Si la spécialité souhaitée n’est pas directement accessible, la demande sera « immédiatement redirigée vers un médecin généraliste », poursuit Ramsay Santé qui met en avant le « contact direct » avec le professionnel, sans « filtre » ni « intermédiaire ». Une téléconsultation (en partenariat avec Medaviz) qui peut être réalisée par téléphone ou depuis son ordinateur « à tout moment » (jour, nuit, week-ends et jours fériés).

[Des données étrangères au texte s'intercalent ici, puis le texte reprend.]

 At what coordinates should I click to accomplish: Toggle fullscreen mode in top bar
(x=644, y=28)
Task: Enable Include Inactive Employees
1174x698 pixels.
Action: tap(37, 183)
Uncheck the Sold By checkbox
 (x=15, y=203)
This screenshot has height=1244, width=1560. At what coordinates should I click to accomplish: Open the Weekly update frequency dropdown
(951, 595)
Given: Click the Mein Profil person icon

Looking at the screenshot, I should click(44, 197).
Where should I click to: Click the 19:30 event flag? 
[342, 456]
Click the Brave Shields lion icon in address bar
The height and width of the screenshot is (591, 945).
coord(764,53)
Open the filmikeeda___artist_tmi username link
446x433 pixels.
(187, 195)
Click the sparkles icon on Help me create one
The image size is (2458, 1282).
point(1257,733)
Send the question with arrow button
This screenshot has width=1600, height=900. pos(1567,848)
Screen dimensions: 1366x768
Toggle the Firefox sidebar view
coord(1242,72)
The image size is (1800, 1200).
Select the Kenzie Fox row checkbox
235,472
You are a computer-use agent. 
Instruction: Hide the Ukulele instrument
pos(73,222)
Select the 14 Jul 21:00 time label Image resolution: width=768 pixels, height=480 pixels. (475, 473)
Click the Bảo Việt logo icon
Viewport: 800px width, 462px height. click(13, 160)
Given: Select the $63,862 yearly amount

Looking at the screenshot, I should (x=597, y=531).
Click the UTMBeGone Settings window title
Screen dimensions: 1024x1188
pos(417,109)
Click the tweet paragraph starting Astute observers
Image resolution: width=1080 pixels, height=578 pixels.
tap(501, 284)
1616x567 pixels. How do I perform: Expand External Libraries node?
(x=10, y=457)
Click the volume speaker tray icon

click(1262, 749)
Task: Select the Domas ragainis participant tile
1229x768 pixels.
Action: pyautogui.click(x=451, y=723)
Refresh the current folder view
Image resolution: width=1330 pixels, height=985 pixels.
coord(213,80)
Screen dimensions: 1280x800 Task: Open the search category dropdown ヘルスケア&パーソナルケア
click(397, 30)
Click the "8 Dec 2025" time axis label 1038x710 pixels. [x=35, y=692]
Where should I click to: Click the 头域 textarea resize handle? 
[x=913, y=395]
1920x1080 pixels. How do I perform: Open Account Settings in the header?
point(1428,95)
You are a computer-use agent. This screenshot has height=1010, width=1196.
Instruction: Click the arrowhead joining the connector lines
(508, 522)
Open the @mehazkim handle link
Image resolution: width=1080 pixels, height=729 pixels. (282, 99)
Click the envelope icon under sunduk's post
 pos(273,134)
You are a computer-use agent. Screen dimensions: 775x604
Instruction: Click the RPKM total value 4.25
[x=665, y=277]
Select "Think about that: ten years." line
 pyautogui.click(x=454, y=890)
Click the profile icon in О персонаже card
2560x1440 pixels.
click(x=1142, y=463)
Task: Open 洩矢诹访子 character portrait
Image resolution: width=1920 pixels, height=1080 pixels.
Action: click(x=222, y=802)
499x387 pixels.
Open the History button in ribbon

Pour autant, le nombre d'appels au service de téléconsultation ne peut dépasser « un nombre raisonnable d’appels » (soit 20 par an), peut-on lire dans les conditions générales de vente. D’autre part, suite à une première téléconsultation, il n’est pas possible d’échanger à nouveau avec le même médecin, selon le groupe qui précise que son service est « complémentaire » au parcours de soins et ne peut donc « se substituer au suivi » du médecin traitant.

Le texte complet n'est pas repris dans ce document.